Our research began by scouring through industry reports and consumer surveys from WiseGuyReports, PR Newswire, Deloitte, KPMG, and Pew Research, among others as they are most likely to highlight such information. While we found some reports that contained the required information, they were behind a paywall.

Next, we tried triangulating the information. The idea here was to identify the demographic profile of anti-aging cream used by women in the US and check for the share of women aged 28-34 years old among them to triangulate the requested data. We searched through sources such as NPD Group, Euromonitor, PwC, IBIS, and CPG Data Insights. This strategy also failed to yield any fruitful results as there was no demographic information available nor anti-aging creams related to women, or in general, that highlighted women.

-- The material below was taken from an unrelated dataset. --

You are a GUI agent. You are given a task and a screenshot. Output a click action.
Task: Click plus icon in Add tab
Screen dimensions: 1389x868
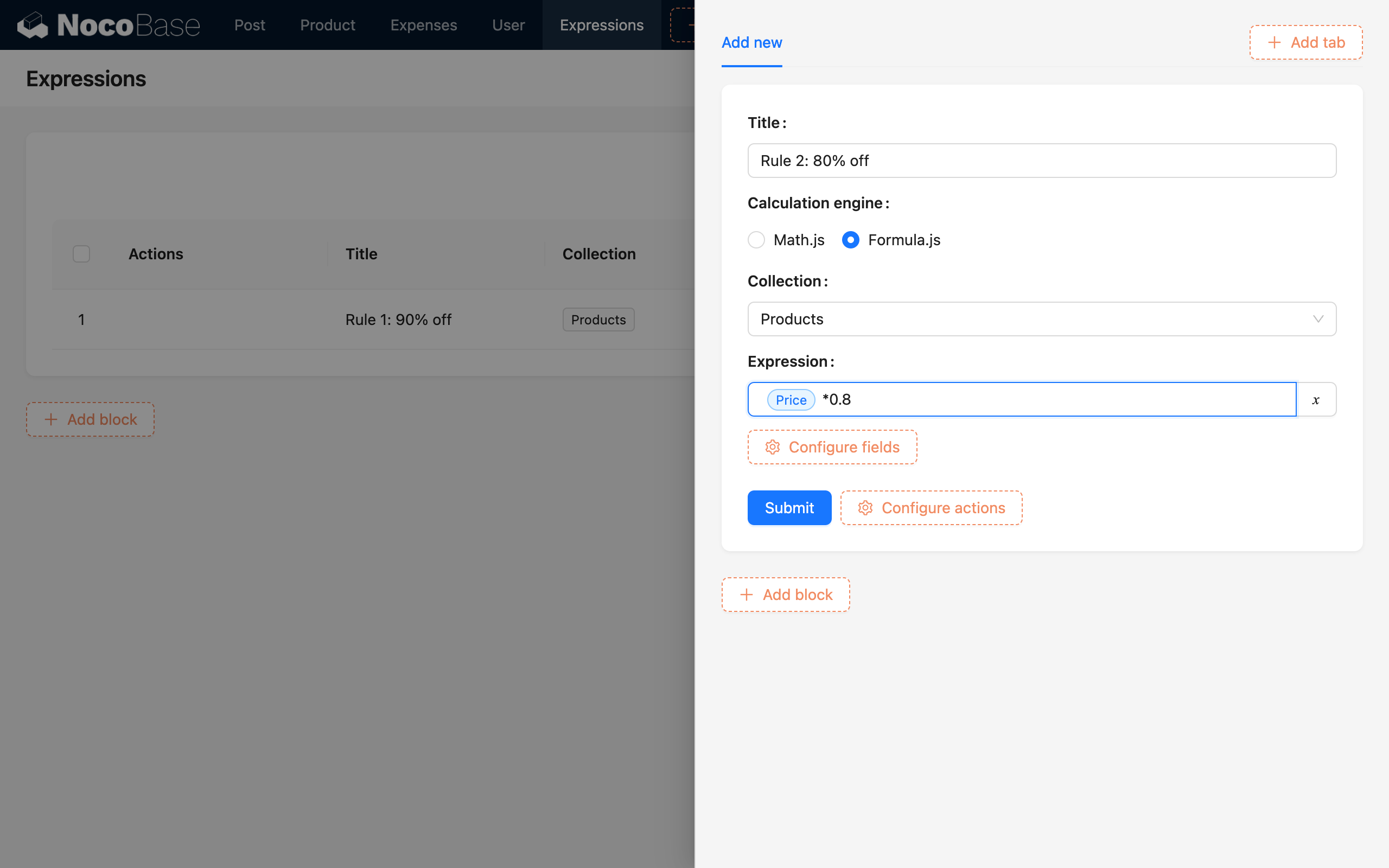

We then tried to use alternate data points to identify the requested data by looking at the demographic profile of users of the best/top anti-aging creams in the US. We scoured through sources such as Mintel, Rodman Media, NewBeauty, Statista, and Numerator Brand Snapshot, among others. Though we were able to locate the demographic profiles for users of brands like Ulta, Neutrogena, L’Oreal, and Olay, the demographics specific to anti-aging products was unavailable.

Finally, we attempted to triangulate the demographic profile of typical anti-aging skin care product consumer who is a woman between the ages of 28 and 34 in North America or globally. The idea here was to identify the demographic profile of anti-aging cream consumers in North America or worldwide and check for the share of the US market or the number of US participants in a survey. We searched through sources such as Globe Newswire, Euromonitor, Pew Research, IBIS. This strategy did not produce useful results as there was no demographic profile available for anti-aging creams.

Due to the lack of available data, we could not provide specific information regarding the demographic profile of the typical anti-aging skin care product consumer who is a woman between the ages of 28 and 34. A probable reason for the absence of information is due to the focus on brands as a whole rather than a specific type of product range. Additionally, concentration on how the consumers perceive anti-aging creams rather than on their demographics also contributes to the lack of data on the requested topic.